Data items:
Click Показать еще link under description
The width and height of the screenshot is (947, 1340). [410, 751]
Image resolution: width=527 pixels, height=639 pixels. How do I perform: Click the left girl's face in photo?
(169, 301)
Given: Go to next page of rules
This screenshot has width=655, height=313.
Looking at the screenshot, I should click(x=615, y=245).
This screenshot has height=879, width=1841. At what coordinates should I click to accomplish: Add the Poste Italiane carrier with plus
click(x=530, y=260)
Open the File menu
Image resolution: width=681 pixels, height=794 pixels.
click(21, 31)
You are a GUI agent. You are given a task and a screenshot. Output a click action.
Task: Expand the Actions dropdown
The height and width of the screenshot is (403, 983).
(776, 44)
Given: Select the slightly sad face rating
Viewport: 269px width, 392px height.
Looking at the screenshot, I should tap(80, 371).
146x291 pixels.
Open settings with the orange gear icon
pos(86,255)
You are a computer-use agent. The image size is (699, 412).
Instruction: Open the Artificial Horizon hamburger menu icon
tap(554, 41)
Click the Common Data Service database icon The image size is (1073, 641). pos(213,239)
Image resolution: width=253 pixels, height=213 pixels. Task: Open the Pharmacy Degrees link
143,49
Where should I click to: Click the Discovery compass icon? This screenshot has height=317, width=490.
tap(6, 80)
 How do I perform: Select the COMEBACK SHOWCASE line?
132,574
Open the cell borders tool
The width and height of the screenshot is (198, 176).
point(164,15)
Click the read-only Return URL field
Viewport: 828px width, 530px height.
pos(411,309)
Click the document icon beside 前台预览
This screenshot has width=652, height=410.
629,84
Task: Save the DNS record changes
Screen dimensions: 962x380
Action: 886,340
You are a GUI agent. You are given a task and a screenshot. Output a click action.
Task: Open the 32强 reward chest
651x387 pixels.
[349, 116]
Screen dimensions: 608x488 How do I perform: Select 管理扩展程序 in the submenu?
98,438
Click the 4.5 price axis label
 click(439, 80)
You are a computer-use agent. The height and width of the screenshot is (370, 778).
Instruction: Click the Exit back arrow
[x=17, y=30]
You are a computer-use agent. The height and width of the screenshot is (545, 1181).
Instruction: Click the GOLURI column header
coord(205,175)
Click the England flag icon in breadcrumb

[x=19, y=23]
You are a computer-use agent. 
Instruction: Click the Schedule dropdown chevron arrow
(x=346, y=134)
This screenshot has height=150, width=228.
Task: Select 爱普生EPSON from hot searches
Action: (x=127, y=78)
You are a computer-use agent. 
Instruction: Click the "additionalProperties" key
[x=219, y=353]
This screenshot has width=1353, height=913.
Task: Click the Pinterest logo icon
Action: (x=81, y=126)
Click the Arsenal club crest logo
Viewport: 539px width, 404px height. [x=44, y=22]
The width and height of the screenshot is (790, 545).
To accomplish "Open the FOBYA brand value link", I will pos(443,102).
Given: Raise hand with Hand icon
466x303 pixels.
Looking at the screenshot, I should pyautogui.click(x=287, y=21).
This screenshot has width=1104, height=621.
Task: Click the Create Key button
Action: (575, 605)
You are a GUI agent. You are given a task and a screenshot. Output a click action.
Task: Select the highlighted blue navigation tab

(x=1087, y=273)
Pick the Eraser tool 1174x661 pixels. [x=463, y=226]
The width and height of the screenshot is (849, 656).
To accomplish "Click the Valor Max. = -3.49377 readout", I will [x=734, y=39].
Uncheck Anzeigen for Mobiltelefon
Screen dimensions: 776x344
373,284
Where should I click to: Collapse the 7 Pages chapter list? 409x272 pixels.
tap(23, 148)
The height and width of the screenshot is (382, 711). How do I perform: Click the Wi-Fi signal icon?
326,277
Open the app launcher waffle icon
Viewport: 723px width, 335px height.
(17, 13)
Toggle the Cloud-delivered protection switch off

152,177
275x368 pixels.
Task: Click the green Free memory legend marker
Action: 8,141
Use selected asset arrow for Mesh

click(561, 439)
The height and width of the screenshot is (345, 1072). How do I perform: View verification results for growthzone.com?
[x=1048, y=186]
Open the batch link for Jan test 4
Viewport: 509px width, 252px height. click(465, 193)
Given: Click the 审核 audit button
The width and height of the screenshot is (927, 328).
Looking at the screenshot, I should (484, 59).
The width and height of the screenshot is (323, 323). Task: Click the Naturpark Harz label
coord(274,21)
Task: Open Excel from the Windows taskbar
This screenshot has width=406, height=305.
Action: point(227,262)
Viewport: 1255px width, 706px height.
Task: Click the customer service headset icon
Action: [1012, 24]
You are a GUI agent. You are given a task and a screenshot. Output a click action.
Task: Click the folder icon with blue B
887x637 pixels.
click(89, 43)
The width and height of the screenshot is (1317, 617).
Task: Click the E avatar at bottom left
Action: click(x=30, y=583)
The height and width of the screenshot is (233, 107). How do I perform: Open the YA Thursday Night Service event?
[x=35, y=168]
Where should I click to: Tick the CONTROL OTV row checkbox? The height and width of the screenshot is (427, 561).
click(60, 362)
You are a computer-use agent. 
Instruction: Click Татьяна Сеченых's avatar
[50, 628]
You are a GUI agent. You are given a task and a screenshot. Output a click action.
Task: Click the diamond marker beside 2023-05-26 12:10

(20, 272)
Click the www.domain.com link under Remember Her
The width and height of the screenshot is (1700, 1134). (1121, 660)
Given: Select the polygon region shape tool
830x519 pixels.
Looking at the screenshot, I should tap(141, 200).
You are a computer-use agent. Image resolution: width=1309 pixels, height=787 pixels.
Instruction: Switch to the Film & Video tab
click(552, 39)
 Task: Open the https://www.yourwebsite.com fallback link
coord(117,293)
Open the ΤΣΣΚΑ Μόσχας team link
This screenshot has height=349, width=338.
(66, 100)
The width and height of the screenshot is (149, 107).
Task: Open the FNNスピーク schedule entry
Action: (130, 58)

### Task:
Report only the number of lines above that contain "tool".

### Answer to this task:
3